Commissioned by the International Labour Organization (ILO) and conducted by Samuel Hall Consulting, the survey “Buried in Bricks: Rapid Assessment of Bonded Labour in Afghan Brick Kilns” aims at providing an accurate picture of bonded and child labour in brick kilns in two provinces of Afghanistan, Nangarhar and Kabul.
The study found that 56 percent of brick makers in the Afghan kilns were children under the age of 18 (58 percent boys and 42 percent girls), and 47 percent were 14 or younger (33 percent boys and 14 percent girls), the ILO said in the report.
Most of children began working between seven and eight years old, and by the age of nine almost 80 percent of children are working. Only 15 percent of the children attended school, the main reason for not doing so being the need to help their families. Consequently, they do not acquire the skills necessary to break out of bonded labour, and, with the intergenerational transference of debt, children have no choice but to follow in the footsteps of their parents.
Of the adult workers, 98 percent were men, the survey noticed. Unlike the brick kiln industry in other countries, like Nepal and India, in Afghanistan the industry is male dominated and “the exclusion of women from the work force places a greater dependence on child labour,” the report says.
Only young girls work alongside their brothers and fathers and as soon as they reach puberty they are kept in the home. “This does not mean that their work ceases; it simply shifts to family work, which is unpaid and often undercounted in child labour statistics.”
The study found brick kilns relied almost entirely on debt bondage and workers and their families tied to a kiln by the need to pay off loans taken for basic necessities, medical expenses, weddings and funerals, rather than one-time expenses such as those related to entrepreneurship.
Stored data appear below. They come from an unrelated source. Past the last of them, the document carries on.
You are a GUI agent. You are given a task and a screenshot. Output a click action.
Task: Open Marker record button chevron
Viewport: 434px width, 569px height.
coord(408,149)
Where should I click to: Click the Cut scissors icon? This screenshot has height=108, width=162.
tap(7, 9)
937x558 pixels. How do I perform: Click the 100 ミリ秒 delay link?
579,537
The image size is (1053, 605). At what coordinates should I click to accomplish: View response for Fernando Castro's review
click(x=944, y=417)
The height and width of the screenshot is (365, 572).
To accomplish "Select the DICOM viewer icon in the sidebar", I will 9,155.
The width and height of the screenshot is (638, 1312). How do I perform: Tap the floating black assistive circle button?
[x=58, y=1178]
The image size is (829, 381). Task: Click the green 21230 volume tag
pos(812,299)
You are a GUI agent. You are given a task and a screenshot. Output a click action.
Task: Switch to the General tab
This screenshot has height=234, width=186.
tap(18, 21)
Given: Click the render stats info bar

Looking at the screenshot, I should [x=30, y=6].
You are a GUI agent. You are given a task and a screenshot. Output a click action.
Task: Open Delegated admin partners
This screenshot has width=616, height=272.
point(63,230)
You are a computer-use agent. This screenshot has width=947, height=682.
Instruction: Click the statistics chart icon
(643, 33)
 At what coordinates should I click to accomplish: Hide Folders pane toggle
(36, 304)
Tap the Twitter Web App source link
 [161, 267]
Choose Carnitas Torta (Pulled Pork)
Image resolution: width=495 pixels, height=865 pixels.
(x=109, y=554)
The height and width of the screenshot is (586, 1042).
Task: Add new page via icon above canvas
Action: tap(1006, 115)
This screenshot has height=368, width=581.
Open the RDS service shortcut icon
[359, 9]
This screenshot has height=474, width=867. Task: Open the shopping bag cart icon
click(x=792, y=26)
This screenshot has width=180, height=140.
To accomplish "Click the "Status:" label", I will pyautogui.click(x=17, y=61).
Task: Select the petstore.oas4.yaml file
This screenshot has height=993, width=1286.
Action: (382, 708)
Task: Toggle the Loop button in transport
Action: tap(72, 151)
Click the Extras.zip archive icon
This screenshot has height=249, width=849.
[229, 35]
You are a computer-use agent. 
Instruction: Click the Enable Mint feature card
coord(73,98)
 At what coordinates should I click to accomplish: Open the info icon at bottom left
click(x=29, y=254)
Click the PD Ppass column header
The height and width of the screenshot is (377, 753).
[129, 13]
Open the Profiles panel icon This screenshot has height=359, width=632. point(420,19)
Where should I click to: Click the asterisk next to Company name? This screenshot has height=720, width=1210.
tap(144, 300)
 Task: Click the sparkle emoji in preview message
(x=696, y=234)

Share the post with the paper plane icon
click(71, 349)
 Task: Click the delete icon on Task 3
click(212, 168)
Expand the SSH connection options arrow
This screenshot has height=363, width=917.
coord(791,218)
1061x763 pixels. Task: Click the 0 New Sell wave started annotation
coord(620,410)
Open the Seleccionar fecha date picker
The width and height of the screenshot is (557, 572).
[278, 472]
The report found basic subsistence needs forced families to take repeated loans, often paying for a winter’s food with a loan they must spend an entire season paying back. Of the families surveyed, 64 percent had worked in the kilns for 11 years or more and 35 percent for more than 20 years. Nearly all (98 percent) households fell vulnerable to debt bondage while living in Pakistan as refugees or migrants.
Both adult and child labourers worked more than 70 hours a week, in very poor conditions. Average daily wages are between 297 and 407 Afghanis (US$6.23-8.54) for an adult and 170-278 Afghanis (US$3.57-5.82) for a child.
Bonded labour arrangements keep wages low. However, the report said that given the current conditions in the brick industry, high levels of competition and the notoriously low profit margins, kiln owners could not increase wages or improve conditions without effectively pricing themselves out of the market.
“While a worst form of child labour, we need to resist the temptation to immediately ban this form of child labour,” said Hervé Berger, ILO Representative in Afghanistan. “Doing so would worsen the lives of those concerned and drive the practice underground. The issue of bonded and child labour is at its core an economic problem that requires economic solutions. We need to work together with the government to find holistic responses to this phenomena.”
The report also warned that the anticipated contraction in the Afghan construction sector, as donor spending is reduced, will force many brick kiln owners to shut down or reduce wages, making survival even harder for bonded labourers.
The report described work in brick kilns as one of the most prevalent, yet least known, forms of hazardous labour in Afghanistan – for both children and adults – and one of the worst forms of labour for children in particular”.
The survey was carried out between August and October 2011. Information was gathered (through interviews and surveys) from around 2,000 people involved in the brick industry including adult and child workers, other household members, brick kiln owners, recruiters, community leaders and other stakeholders.